#### EXERCISE PROMPT
Exact copy, no pictures: reproduce every record below as it stands.
────────
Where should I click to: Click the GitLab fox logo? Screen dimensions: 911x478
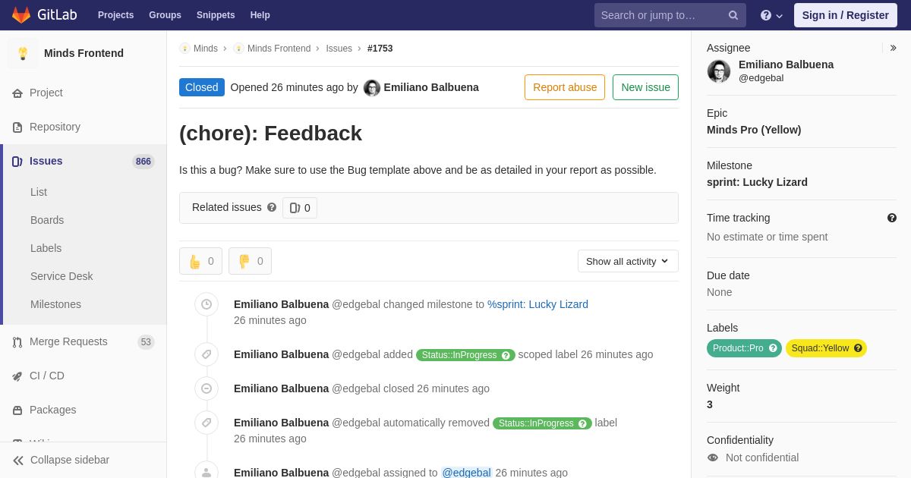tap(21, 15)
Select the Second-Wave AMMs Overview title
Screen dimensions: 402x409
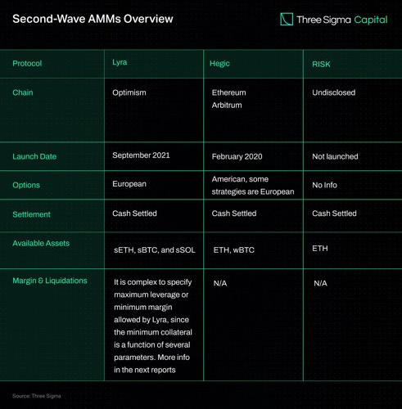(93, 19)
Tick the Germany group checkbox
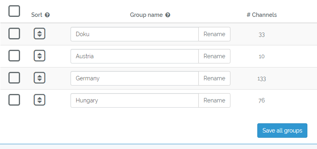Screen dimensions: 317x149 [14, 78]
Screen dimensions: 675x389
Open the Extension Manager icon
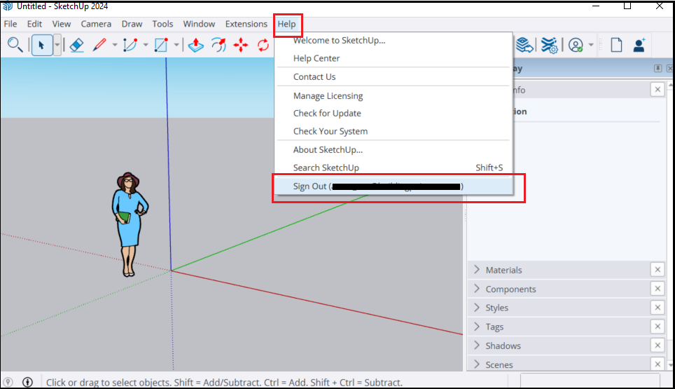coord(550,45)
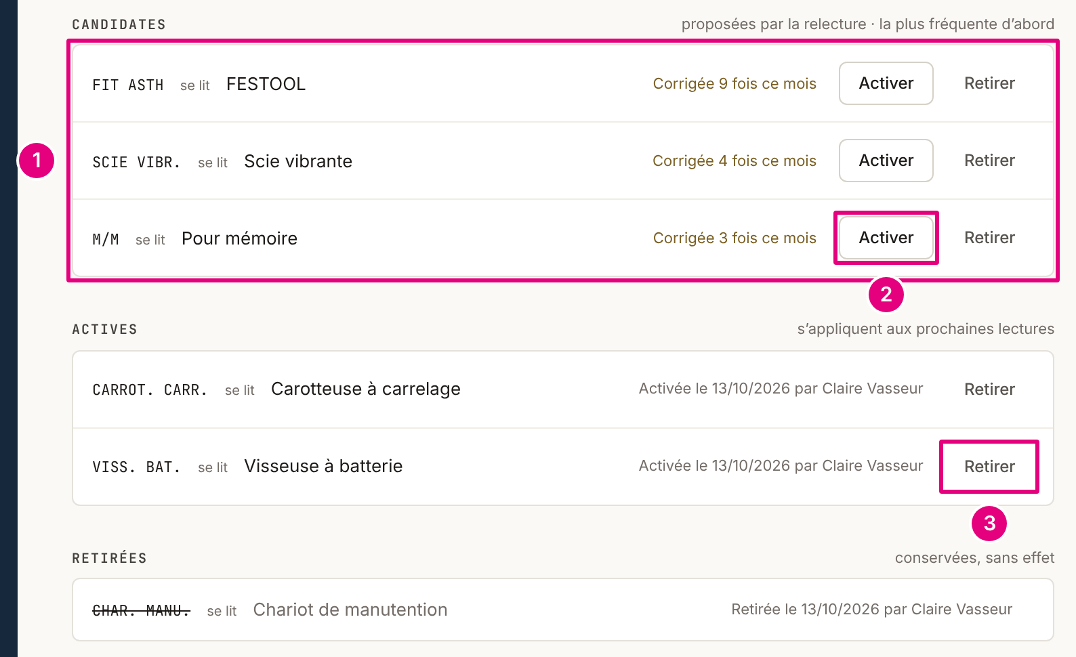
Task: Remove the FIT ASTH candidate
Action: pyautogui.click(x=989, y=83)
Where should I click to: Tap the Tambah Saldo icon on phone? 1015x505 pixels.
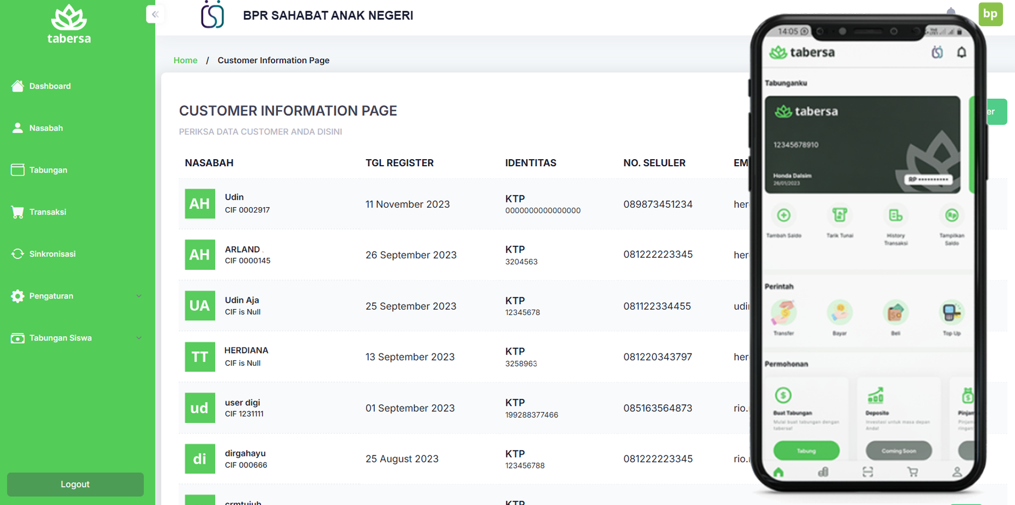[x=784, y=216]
────────
#### EXERCISE SOLUTION
Where should I click to: Click the GitLab fox logo? Screen dimensions: 911x478
tap(21, 15)
Select the Second-Wave AMMs Overview title
Screen dimensions: 402x409
(93, 19)
Tick the Germany group checkbox
Screen dimensions: 317x149 [14, 78]
Screen dimensions: 675x389
Open the Extension Manager icon
coord(550,45)
Task: Remove the FIT ASTH candidate
Action: pyautogui.click(x=989, y=83)
Where should I click to: Tap the Tambah Saldo icon on phone? 1015x505 pixels.
[x=784, y=216]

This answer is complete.